_Richiesta A_: Elenca tutte le persone nominate nel testo sulla storia della Sicilia.
_Richiesta B_: Prosegui il testo sulla storia della Sicilia e su Federico III, riprendendo subito dopo la sua ultima frase.

_Testo da leggere_:
>>

Fridericus tercius Dei gratia rex Siciliae
Con estrema sincerità devo ammettere che, per lungo tempo, la mia ignoranza sulla Storia vera della Sicilia è stata inferiore, forse, soltanto alla mia voracità! In questo secondo caso, perlomeno, me la sono goduta e me la continuo a godere. Nel primo, invece, credo di avere perduto la possibilità di spendere meglio tanti miei anni.
Ad ogni modo, sono paradossalmente grato ad alcuni sgradevoli episodi degli anni passati, che mi diedero una scossa e mi indussero a prendere posizioni nette e non trattabili.
In questo percorso di curiosa conoscenza e di approfondimento, a due figure sono, più di altre, particolarmente legato e grato: Pippo Scianò e Corrado Mirto.
A Pippo Scianò per la sua enciclopedica conoscenza della Storia della Sicilia, per la capacità di ricerca e di approfondimento mai faziosa e sempre obiettiva, per la profondità di pensiero, per la signorilità e la naturale eleganza dei modi, per l’onestà intellettuale, per il rispetto degli altri e per il suo saperne riconoscere e apprezzare il valore al di là delle posizioni o dei colori, per essere stato ed essere il mio punto di riferimento, la mia stella polare.
A Corrado Mirto, ‘u ziu come lo chiamava affettuosamente il caro Giovanni Basile, per la cultura, la passione politica, l’immensa umanità, la disarmante semplicità che si esaltava nella figura dell’accademico di fama mondiale, per aver trascorso con lui meravigliose serate seduti al tavolino all’aperto di un caffè di Modica, città d’origine della madre dove tornava ogni estate, a goderci magnifiche granite di fichi e mandorle tostate.
E, poi, … per avermi fatto innamorare di Federico III, il mio Re, “un re da leggenda” come lo avrebbe definito, nel 1951, lo storico spagnolo Rafael Olivar Bertrand, alla guida del popolo siciliano in quella che fu la Rivoluzione del Vespro, “una delle epopee più gloriose della storia umana”, nell’epoca “più gloriosa della storia dell’isola”!

<<

_Materiale fornito_:

>>

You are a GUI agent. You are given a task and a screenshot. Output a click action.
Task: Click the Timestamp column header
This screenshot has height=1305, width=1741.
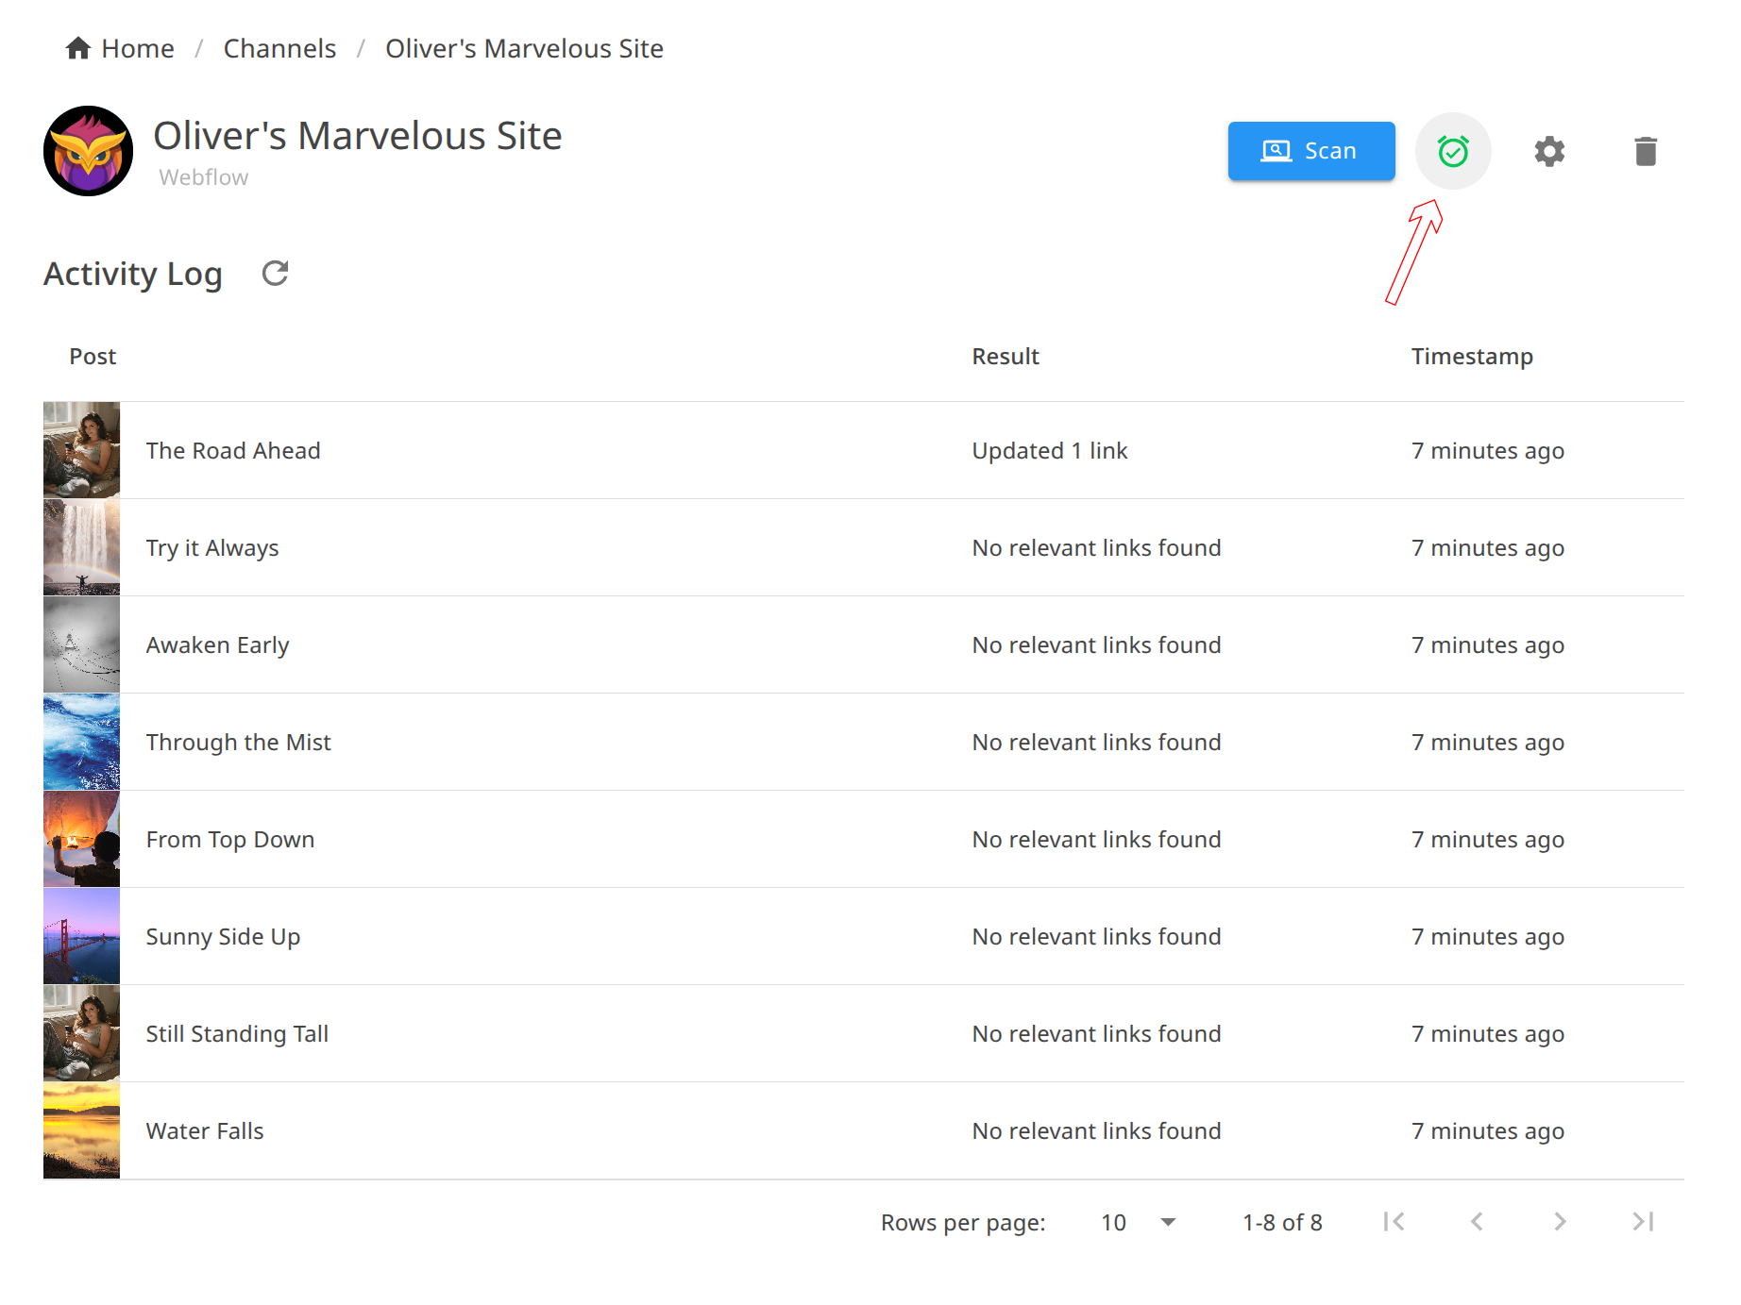pyautogui.click(x=1471, y=357)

<<

_Risultato atteso A_: Pippo Scianò, Corrado Mirto, Giovanni Basile, Federico III, Rafael Olivar Bertrand

_Risultato atteso B_:
La Storia del Regno di Sicilia racconta di 686 variegati anni d’indipendenza dell’isola, … dalla notte di Natale del 1130, con la proclamazione a re di Sicilia di Ruggero II d’Altavilla, figlio di Ruggero I, primo Conte di Sicilia dopo la presenza araba, colui che, nel 1097, aveva convocato per la prima volta, a Mazara del Vallo, quello che sarebbe divenuto uno dei più antichi parlamenti al mondo, insieme a quelli islandese e faroese, … all’8 dicembre del 1816, con la forzata annessione del glorioso Regno di Sicilia al fantasioso Regno delle Due Sicilie che vi mise sopra, di fatto, una triste pietra tombale, resa ancora più pesante e inamovibile con l’emanazione del regio decreto numero 4499 del 17 dicembre 1860, di annessione al regno d’Italia.
Indissolubilmente legati alla Rivoluzione del Vespro sono la vita e il regno di Federico III, colui che, per dirlo con le parole del professore Mirto, «guidò vittoriosamente la resistenza del piccolo popolo siciliano contro una grande coalizione europea e durante il suo regno fece il “miracolo”, in un paese dove è tradizionale una cupa, sorda ostilità contro il potere centrale, di rendere il suo governo popolare tra i Siciliani»!
Nato a Barcellona il 13 dicembre del 1273, figlio di Pietro III il Grande, re d’Aragona, e dalla sicilianissima Costanza II di Sicilia, figlia di Manfredi re di Sicilia, dall’età di nove anni visse in Sicilia.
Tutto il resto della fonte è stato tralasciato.